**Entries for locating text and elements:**
## BEGIN
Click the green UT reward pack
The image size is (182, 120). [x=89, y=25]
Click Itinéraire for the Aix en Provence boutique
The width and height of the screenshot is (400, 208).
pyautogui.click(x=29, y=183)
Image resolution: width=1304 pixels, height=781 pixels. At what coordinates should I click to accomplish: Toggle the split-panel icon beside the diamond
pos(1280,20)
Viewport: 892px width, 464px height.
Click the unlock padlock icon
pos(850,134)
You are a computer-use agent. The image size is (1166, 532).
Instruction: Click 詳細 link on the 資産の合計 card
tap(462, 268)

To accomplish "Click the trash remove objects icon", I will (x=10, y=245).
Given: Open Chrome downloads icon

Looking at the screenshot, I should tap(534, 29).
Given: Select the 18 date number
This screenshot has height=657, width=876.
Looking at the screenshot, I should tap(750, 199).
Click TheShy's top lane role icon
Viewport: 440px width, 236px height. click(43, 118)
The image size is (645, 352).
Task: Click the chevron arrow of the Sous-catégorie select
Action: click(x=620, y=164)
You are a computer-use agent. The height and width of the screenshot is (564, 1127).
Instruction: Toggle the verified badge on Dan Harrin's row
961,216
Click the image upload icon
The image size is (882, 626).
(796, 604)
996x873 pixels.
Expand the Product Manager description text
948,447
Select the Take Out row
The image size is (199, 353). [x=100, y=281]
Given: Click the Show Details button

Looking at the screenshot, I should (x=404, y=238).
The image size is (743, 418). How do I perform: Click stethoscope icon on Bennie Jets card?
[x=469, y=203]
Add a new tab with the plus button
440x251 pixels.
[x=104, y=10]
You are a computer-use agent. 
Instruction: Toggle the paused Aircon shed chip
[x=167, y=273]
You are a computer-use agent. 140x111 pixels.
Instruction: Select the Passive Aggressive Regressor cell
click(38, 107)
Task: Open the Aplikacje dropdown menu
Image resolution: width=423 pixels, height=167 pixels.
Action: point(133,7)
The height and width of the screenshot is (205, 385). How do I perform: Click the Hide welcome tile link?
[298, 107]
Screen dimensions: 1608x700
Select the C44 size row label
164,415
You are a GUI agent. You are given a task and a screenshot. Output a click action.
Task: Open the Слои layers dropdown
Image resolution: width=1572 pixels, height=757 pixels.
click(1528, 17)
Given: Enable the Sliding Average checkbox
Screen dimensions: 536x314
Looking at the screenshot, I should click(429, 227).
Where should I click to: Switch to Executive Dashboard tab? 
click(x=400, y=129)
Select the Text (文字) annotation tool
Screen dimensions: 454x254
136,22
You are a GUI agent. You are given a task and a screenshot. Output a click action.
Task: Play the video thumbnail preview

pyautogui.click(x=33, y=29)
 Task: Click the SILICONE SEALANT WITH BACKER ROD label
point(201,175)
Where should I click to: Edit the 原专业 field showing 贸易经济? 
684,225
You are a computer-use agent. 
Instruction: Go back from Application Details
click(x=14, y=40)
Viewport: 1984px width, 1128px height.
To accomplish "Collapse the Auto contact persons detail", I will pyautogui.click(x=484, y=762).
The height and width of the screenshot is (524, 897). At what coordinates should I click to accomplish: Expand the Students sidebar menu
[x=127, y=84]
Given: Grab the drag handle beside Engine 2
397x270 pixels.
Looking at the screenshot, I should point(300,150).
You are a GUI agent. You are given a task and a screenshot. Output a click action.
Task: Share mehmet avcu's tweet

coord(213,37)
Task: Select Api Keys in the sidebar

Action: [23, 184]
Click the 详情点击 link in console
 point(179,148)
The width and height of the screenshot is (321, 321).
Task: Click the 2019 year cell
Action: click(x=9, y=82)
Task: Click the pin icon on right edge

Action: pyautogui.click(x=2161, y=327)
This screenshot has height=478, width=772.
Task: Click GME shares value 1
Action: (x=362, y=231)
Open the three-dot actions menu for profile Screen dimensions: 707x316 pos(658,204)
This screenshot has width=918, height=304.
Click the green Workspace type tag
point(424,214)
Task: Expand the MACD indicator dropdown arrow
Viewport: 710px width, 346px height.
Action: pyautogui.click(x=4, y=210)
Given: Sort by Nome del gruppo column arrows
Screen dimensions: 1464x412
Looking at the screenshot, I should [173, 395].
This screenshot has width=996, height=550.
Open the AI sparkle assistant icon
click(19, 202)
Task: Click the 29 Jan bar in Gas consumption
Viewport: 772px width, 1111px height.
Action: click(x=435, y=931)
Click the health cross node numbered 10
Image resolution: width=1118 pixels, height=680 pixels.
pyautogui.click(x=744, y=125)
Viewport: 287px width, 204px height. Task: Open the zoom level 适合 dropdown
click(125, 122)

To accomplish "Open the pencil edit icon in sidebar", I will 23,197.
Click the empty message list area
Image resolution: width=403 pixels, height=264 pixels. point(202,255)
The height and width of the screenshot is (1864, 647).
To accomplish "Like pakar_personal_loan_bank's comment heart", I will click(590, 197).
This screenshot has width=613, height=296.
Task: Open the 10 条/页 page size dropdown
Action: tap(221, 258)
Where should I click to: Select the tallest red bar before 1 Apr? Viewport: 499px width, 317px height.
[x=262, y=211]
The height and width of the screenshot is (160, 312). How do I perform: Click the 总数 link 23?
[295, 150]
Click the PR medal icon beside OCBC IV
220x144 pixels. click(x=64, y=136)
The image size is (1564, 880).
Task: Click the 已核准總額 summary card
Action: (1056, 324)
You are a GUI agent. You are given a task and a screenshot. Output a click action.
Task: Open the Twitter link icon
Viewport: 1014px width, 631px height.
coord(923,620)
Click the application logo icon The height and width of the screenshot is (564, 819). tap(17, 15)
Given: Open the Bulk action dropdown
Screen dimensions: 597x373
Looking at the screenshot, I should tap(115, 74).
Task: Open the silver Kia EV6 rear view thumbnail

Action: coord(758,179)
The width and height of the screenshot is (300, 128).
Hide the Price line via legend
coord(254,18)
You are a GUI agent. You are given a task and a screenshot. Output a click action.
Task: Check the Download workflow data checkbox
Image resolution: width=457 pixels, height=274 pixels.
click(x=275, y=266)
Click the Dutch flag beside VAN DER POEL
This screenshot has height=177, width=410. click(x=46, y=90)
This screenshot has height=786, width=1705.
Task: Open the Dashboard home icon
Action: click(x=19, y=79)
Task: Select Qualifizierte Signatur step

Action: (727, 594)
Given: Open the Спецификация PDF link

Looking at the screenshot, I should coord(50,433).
## END
**Written instruction:** Rewrite this data as a numbered list, leaving out any blank lines.

**Response:**
1. Click the green UT reward pack
2. The image size is (182, 120). [x=89, y=25]
3. Click Itinéraire for the Aix en Provence boutique
4. The width and height of the screenshot is (400, 208).
5. pyautogui.click(x=29, y=183)
6. Image resolution: width=1304 pixels, height=781 pixels. At what coordinates should I click to accomplish: Toggle the split-panel icon beside the diamond
7. pos(1280,20)
8. Viewport: 892px width, 464px height.
9. Click the unlock padlock icon
10. pos(850,134)
11. You are a computer-use agent. The image size is (1166, 532).
12. Instruction: Click 詳細 link on the 資産の合計 card
13. tap(462, 268)
14. To accomplish "Click the trash remove objects icon", I will (x=10, y=245).
15. Given: Open Chrome downloads icon
16. Looking at the screenshot, I should tap(534, 29).
17. Given: Select the 18 date number
18. This screenshot has height=657, width=876.
19. Looking at the screenshot, I should tap(750, 199).
20. Click TheShy's top lane role icon
21. Viewport: 440px width, 236px height. click(43, 118)
22. The image size is (645, 352).
23. Task: Click the chevron arrow of the Sous-catégorie select
24. Action: click(x=620, y=164)
25. You are a computer-use agent. The height and width of the screenshot is (564, 1127).
26. Instruction: Toggle the verified badge on Dan Harrin's row
27. 961,216
28. Click the image upload icon
29. The image size is (882, 626).
30. (796, 604)
31. 996x873 pixels.
32. Expand the Product Manager description text
33. 948,447
34. Select the Take Out row
35. The image size is (199, 353). [x=100, y=281]
36. Given: Click the Show Details button
37. Looking at the screenshot, I should (x=404, y=238).
38. The image size is (743, 418). How do I perform: Click stethoscope icon on Bennie Jets card?
39. [x=469, y=203]
40. Add a new tab with the plus button
41. 440x251 pixels.
42. [x=104, y=10]
43. You are a computer-use agent. 
44. Instruction: Toggle the paused Aircon shed chip
45. [x=167, y=273]
46. You are a computer-use agent. 140x111 pixels.
47. Instruction: Select the Passive Aggressive Regressor cell
48. click(38, 107)
49. Task: Open the Aplikacje dropdown menu
50. Image resolution: width=423 pixels, height=167 pixels.
51. Action: point(133,7)
52. The height and width of the screenshot is (205, 385). How do I perform: Click the Hide welcome tile link?
53. [298, 107]
54. Screen dimensions: 1608x700
55. Select the C44 size row label
56. 164,415
57. You are a GUI agent. You are given a task and a screenshot. Output a click action.
58. Task: Open the Слои layers dropdown
59. Image resolution: width=1572 pixels, height=757 pixels.
60. click(1528, 17)
61. Given: Enable the Sliding Average checkbox
62. Screen dimensions: 536x314
63. Looking at the screenshot, I should click(429, 227).
64. Where should I click to: Switch to Executive Dashboard tab? 
65. click(x=400, y=129)
66. Select the Text (文字) annotation tool
67. Screen dimensions: 454x254
68. 136,22
69. You are a GUI agent. You are given a task and a screenshot. Output a click action.
70. Task: Play the video thumbnail preview
71. pyautogui.click(x=33, y=29)
72.  Task: Click the SILICONE SEALANT WITH BACKER ROD label
73. point(201,175)
74. Where should I click to: Edit the 原专业 field showing 贸易经济? 
75. 684,225
76. You are a computer-use agent. 
77. Instruction: Go back from Application Details
78. click(x=14, y=40)
79. Viewport: 1984px width, 1128px height.
80. To accomplish "Collapse the Auto contact persons detail", I will pyautogui.click(x=484, y=762).
81. The height and width of the screenshot is (524, 897). At what coordinates should I click to accomplish: Expand the Students sidebar menu
82. [x=127, y=84]
83. Given: Grab the drag handle beside Engine 2
84. 397x270 pixels.
85. Looking at the screenshot, I should point(300,150).
86. You are a GUI agent. You are given a task and a screenshot. Output a click action.
87. Task: Share mehmet avcu's tweet
88. coord(213,37)
89. Task: Select Api Keys in the sidebar
90. Action: [23, 184]
91. Click the 详情点击 link in console
92.  point(179,148)
93. The width and height of the screenshot is (321, 321).
94. Task: Click the 2019 year cell
95. Action: click(x=9, y=82)
96. Task: Click the pin icon on right edge
97. Action: pyautogui.click(x=2161, y=327)
98. This screenshot has height=478, width=772.
99. Task: Click GME shares value 1
100. Action: (x=362, y=231)
101. Open the three-dot actions menu for profile Screen dimensions: 707x316 pos(658,204)
102. This screenshot has width=918, height=304.
103. Click the green Workspace type tag
104. point(424,214)
105. Task: Expand the MACD indicator dropdown arrow
106. Viewport: 710px width, 346px height.
107. Action: pyautogui.click(x=4, y=210)
108. Given: Sort by Nome del gruppo column arrows
109. Screen dimensions: 1464x412
110. Looking at the screenshot, I should [173, 395].
111. This screenshot has width=996, height=550.
112. Open the AI sparkle assistant icon
113. click(19, 202)
114. Task: Click the 29 Jan bar in Gas consumption
115. Viewport: 772px width, 1111px height.
116. Action: click(x=435, y=931)
117. Click the health cross node numbered 10
118. Image resolution: width=1118 pixels, height=680 pixels.
119. pyautogui.click(x=744, y=125)
120. Viewport: 287px width, 204px height. Task: Open the zoom level 适合 dropdown
121. click(125, 122)
122. To accomplish "Open the pencil edit icon in sidebar", I will 23,197.
123. Click the empty message list area
124. Image resolution: width=403 pixels, height=264 pixels. point(202,255)
125. The height and width of the screenshot is (1864, 647).
126. To accomplish "Like pakar_personal_loan_bank's comment heart", I will click(590, 197).
127. This screenshot has width=613, height=296.
128. Task: Open the 10 条/页 page size dropdown
129. Action: tap(221, 258)
130. Where should I click to: Select the tallest red bar before 1 Apr? Viewport: 499px width, 317px height.
131. [x=262, y=211]
132. The height and width of the screenshot is (160, 312). How do I perform: Click the 总数 link 23?
133. [295, 150]
134. Click the PR medal icon beside OCBC IV
135. 220x144 pixels. click(x=64, y=136)
136. The image size is (1564, 880).
137. Task: Click the 已核准總額 summary card
138. Action: (1056, 324)
139. You are a GUI agent. You are given a task and a screenshot. Output a click action.
140. Task: Open the Twitter link icon
141. Viewport: 1014px width, 631px height.
142. coord(923,620)
143. Click the application logo icon The height and width of the screenshot is (564, 819). tap(17, 15)
144. Given: Open the Bulk action dropdown
145. Screen dimensions: 597x373
146. Looking at the screenshot, I should tap(115, 74).
147. Task: Open the silver Kia EV6 rear view thumbnail
148. Action: coord(758,179)
149. The width and height of the screenshot is (300, 128).
150. Hide the Price line via legend
151. coord(254,18)
152. You are a GUI agent. You are given a task and a screenshot. Output a click action.
153. Task: Check the Download workflow data checkbox
154. Image resolution: width=457 pixels, height=274 pixels.
155. click(x=275, y=266)
156. Click the Dutch flag beside VAN DER POEL
157. This screenshot has height=177, width=410. click(x=46, y=90)
158. This screenshot has height=786, width=1705.
159. Task: Open the Dashboard home icon
160. Action: click(x=19, y=79)
161. Task: Select Qualifizierte Signatur step
162. Action: (727, 594)
163. Given: Open the Спецификация PDF link
164. Looking at the screenshot, I should coord(50,433).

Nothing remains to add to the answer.